Exercise prompt: Please work out how many of the lines below include "sidebar". Only the number should be given.

[Stored dataset items]
- - - - -

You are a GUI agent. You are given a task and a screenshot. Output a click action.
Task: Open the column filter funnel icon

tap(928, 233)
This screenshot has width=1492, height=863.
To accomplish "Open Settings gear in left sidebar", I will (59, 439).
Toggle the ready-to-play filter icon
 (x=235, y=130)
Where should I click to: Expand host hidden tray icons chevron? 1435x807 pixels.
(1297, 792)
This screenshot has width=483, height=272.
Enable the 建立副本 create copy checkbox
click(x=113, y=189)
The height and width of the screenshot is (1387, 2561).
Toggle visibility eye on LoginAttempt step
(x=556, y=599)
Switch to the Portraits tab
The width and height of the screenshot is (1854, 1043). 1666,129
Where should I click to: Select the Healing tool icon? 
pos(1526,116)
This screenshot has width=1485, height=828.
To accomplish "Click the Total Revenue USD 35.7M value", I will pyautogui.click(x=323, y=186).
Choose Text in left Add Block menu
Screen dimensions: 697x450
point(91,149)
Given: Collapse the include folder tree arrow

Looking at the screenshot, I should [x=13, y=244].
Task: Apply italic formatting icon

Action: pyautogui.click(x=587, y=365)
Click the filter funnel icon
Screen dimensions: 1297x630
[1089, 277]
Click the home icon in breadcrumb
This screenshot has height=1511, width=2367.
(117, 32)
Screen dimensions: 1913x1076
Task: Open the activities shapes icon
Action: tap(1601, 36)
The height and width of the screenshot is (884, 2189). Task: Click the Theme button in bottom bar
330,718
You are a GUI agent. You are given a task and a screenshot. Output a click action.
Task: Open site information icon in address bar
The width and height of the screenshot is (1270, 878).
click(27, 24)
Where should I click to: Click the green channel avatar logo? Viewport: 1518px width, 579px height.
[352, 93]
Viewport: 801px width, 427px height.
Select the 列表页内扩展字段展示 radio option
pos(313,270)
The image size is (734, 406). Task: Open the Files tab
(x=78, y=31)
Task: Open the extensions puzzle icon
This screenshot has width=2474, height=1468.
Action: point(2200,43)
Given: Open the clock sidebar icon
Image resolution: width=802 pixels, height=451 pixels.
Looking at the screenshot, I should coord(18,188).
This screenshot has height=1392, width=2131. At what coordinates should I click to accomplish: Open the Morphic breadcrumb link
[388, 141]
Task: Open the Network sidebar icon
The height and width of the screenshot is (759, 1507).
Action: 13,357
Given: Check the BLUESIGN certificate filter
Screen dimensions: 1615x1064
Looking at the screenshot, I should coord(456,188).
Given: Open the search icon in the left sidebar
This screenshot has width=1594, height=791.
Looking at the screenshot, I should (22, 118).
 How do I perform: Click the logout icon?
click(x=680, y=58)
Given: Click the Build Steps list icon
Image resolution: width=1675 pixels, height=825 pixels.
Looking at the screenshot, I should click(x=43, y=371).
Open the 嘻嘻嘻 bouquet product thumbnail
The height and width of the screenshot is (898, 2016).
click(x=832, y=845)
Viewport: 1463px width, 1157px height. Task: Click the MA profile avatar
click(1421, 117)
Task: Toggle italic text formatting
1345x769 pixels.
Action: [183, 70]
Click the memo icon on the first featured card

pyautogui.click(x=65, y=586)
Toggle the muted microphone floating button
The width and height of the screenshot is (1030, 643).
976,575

- - - - -

Exercise solution: 4